====== ВЫБРАННЫЙ ТЕКСТ ======

Отдадим фюреру должное. До него никто не понимал тайной сути фактора, жизненно необходимого «партиям нового типа» - а именно: страстный интерес у масс к иезуитам, евреям, франкмасонам и пр. имел истоком не преданность нации или государству. Массы напротив сами пожелали стать такой «надгосударственной» силой, сами хотели воплотить в жизнь проклинаемые ими вслух идеи «Протоколов сионских мудрецов», а не отдавать духовное сокровище в чужие руки - евреев (или кого-то иного)...

И еще одно наблюдение Ханны Арендт, неожиданно-парадоксальное для российских читателей. В период между двумя мировыми войнами классовая система общества, в свое время так ярко описанная Марксом, разваливалась в Европе. Все мощнее расходились по континенту миллионные людские потоки, буквально «деклассируемых» ходом исторических событий. И старые партии, защитники классовых интересов, потеряли смысл своего существования. Но упадок этих партий вызвал, в свою очередь, падение авторитета национального государства.

====== ПРЕДСТАВЛЕННЫЕ ДАННЫЕ ======

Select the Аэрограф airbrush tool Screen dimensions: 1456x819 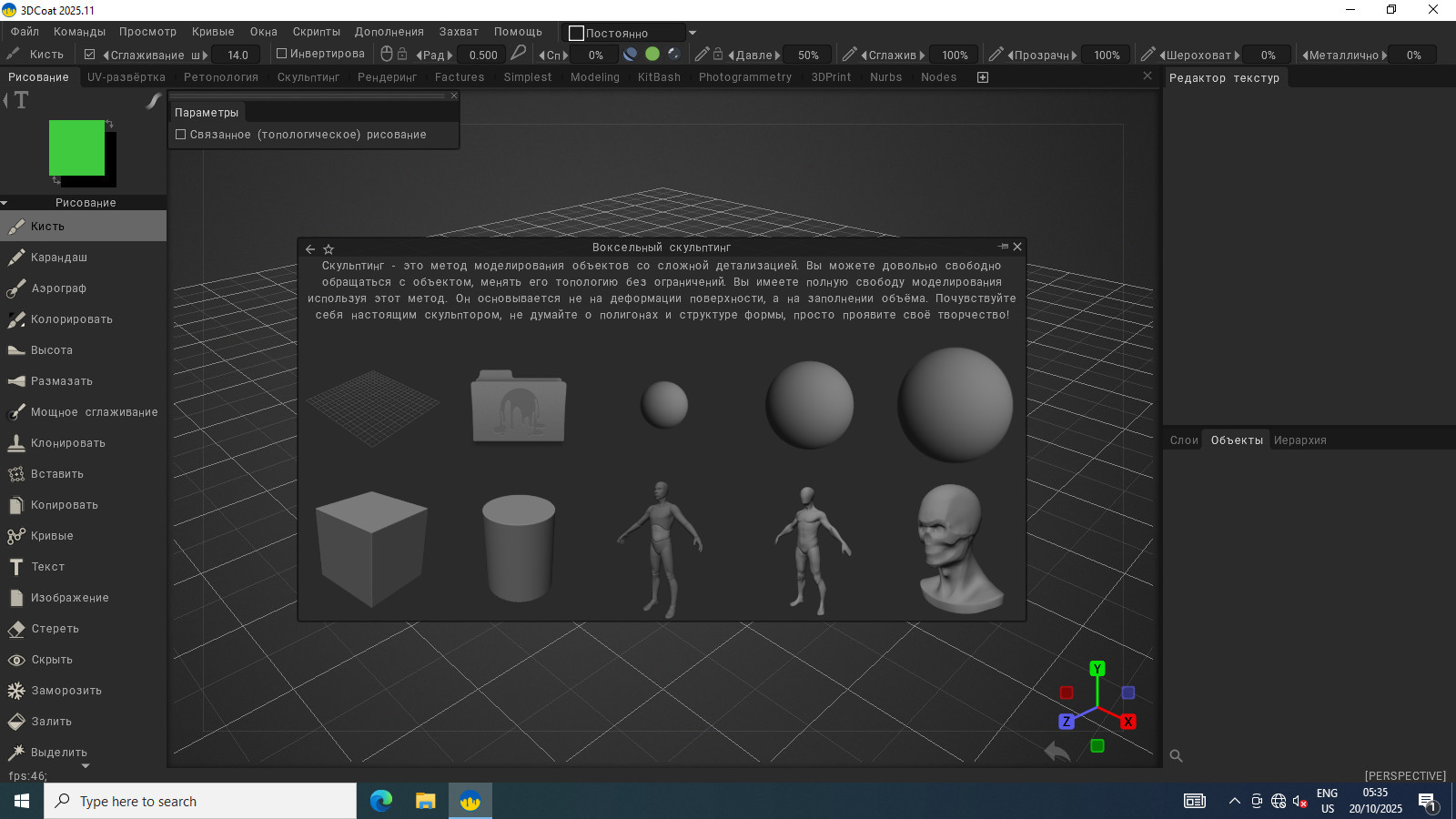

======

ВАШИ ЗАДАНИЯ:
(a) Объясните по выбранному тексту, почему старые партии потеряли смысл своего существования.
(b) Перепишите из выбранного текста отрывок, который начинается со слов "И еще одно наблюдение" и заканчивается словами "авторитета национального государства.".

ОТВЕТЫ К УПРАЖНЕНИЮ:
(a) Старые партии были защитниками классовых интересов, а в период между двумя мировыми войнами классовая система общества в Европе разваливалась. Миллионные людские потоки «деклассировались» ходом исторических событий, поэтому партиям стало нечего защищать.

(b)
И еще одно наблюдение Ханны Арендт, неожиданно-парадоксальное для российских читателей. В период между двумя мировыми войнами классовая система общества, в свое время так ярко описанная Марксом, разваливалась в Европе. Все мощнее расходились по континенту миллионные людские потоки, буквально «деклассируемых» ходом исторических событий. И старые партии, защитники классовых интересов, потеряли смысл своего существования. Но упадок этих партий вызвал, в свою очередь, падение авторитета национального государства.